Alors que Donald Trump promet le « plus grand programme d’expulsions massives de l’histoire », les répercussions économiques d’une telle politique suscitent une inquiétude croissante. Derrière les démonstrations de force, un pays entier pourrait vaciller dans des secteurs clés.
Une politique de fermeté assumée
Depuis son retour à la Maison-Blanche, Donald Trump a placé la lutte contre l’immigration clandestine au cœur de son programme. Des rafles organisées par la police fédérale de l’immigration (ICE) ont été menées à travers le pays, souvent sur les lieux de travail. À Los Angeles, où la contestation a été la plus vive, 4 000 gardes nationaux et 700 marines ont été mobilisés, malgré l’opposition du gouverneur de Californie.
Trump ne compte pas s’arrêter là : de nouvelles opérations sont annoncées à Chicago, New York et Los Angeles, villes qu’il qualifie de bastions de « démocrates d’extrême gauche à l’esprit malade ».
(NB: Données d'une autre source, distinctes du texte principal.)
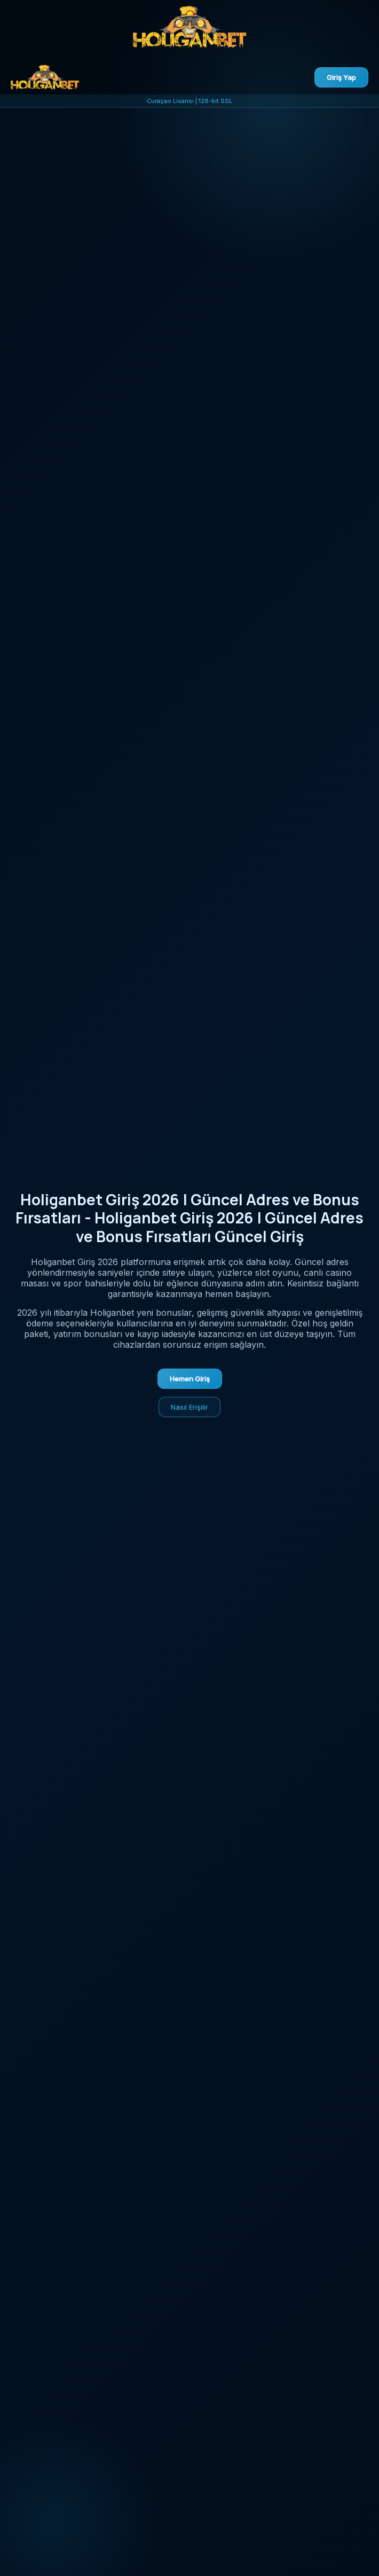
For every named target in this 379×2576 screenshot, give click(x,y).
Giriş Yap (341, 77)
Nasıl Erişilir (189, 1407)
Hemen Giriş (190, 1378)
Le coût économique d’une déportation massive
Selon une note de Goldman Sachs, une diminution de l’immigration ferait chuter la croissance du PIB américain de 30 à 40 points de base. Romuald Sciora, chercheur associé à l’IRIS, confirme : « Sur tous les tableaux, les déportations de masses nuiraient à l’économie américaine ».
Pourquoi ? Parce que les immigrés, même illégaux, participent activement à la vie économique. Ils consomment, travaillent, paient des impôts. Leur absence créerait des déséquilibres dans des secteurs déjà fragilisés.
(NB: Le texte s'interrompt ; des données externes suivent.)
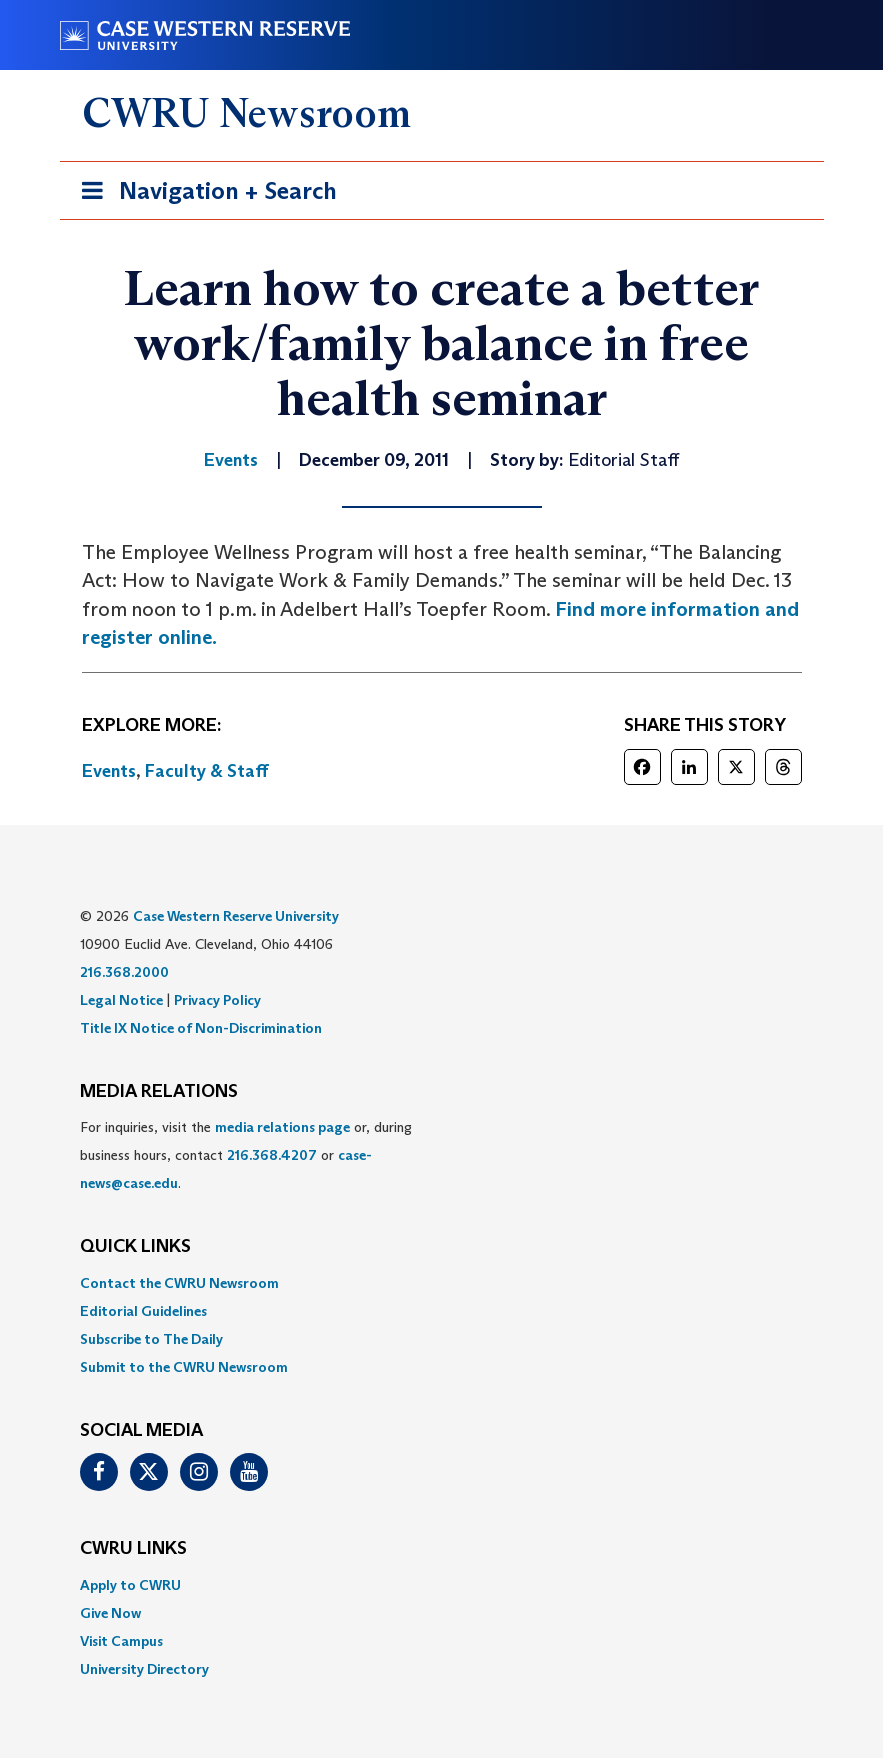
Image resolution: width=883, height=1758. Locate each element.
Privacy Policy (217, 1000)
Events (109, 771)
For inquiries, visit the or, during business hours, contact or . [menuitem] (246, 1155)
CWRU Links (133, 1549)
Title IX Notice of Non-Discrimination (201, 1028)
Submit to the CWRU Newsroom (184, 1367)
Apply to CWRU (130, 1585)
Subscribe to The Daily (151, 1339)
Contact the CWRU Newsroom (179, 1283)
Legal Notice (121, 1000)
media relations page (282, 1127)
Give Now (110, 1613)
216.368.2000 (124, 972)
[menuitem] (442, 1283)
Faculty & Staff (207, 771)
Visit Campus (121, 1641)
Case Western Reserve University (236, 916)
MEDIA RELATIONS (159, 1092)
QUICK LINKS (135, 1247)
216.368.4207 (272, 1155)
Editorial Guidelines (143, 1311)
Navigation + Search (203, 194)
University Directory (144, 1669)
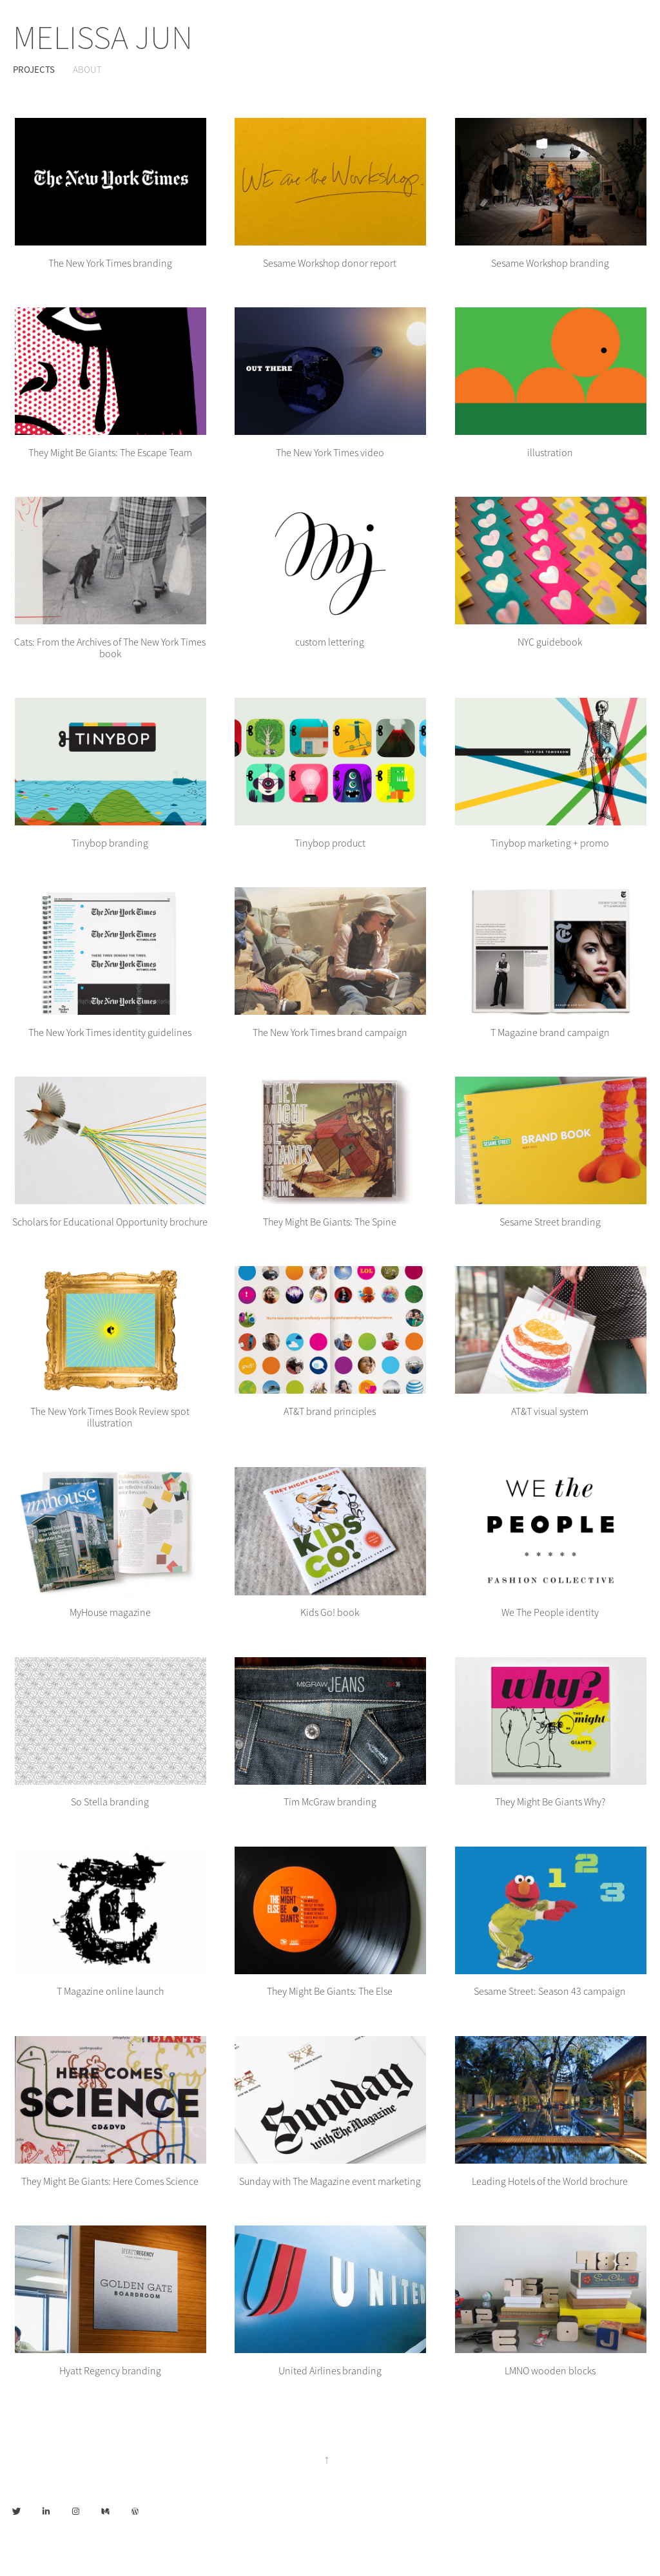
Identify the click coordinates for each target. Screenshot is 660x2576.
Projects (34, 69)
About (87, 69)
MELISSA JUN (103, 37)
Des secteurs sous tension sans la main-d’œuvre immigrée
Les immigrés sans papiers représentent 4 à 5 % de la main-d’œuvre américaine totale, mais jusqu’à 20 % dans l’agriculture, l’agroalimentaire et la construction. Le Wall Street Journal rapporte les alertes lancées par des chefs d’entreprise, notamment dans les fermes et les usines. « De graves perturbations de notre approvisionnement alimentaire seraient préjudiciables aux Américains », a averti Brooke Rollins, secrétaire à l’Agriculture.
Le secteur du bâtiment, par exemple, accuse un manque criant de 500 000 travailleurs. La suppression brutale de cette main-d’œuvre entraînerait pénuries, hausses de prix et ralentissements de production.
Des expulsions qui coûtent plus qu’elles ne rapportent
Chaque expulsion coûte 17 121 dollars à l’État fédéral, selon le ministère de la Sécurité intérieure. Et cela sans compter les 46 milliards alloués au mur frontalier et les 70 milliards prévus pour la sécurité aux frontières. À long terme, cette politique coûte plus cher qu’une régularisation administrative, selon plusieurs analystes.
Un débat idéologique masquant une réalité économique
Les détracteurs de l’immigration illégale avancent souvent que les immigrés « volent les emplois » des Américains. Pourtant, selon le Migration Policy Institute, ils occupent surtout les extrémités du spectre éducatif : des emplois très qualifiés ou très pénibles, délaissés par les citoyens américains.
Romuald Sciora pointe l’hypocrisie du système : « Si on les régularisait, ils pourraient réclamer des salaires décents. Mais cela ne plaît pas aux entreprises. Voilà pourquoi rien ne change depuis quarante ans. »
Vers une fermeture croissante des frontières
En plus des expulsions, Trump prévoit d’étendre l’interdiction d’entrée à 36 pays, contre 20 actuellement. Ce durcissement concernerait à terme 18 % de la population mondiale. Une logique d’isolement assumée, mais aux effets potentiellement destructeurs.
La promesse de Trump d’éradiquer l’immigration clandestine séduit une partie de l’électorat conservateur. Mais cette politique de fermeté, loin de renforcer l’Amérique, risque au contraire d’en fragiliser les fondements économiques. Les expulsions massives, au-delà de leur coût humain, pourraient faire vaciller des secteurs entiers et peser lourdement sur la croissance nationale.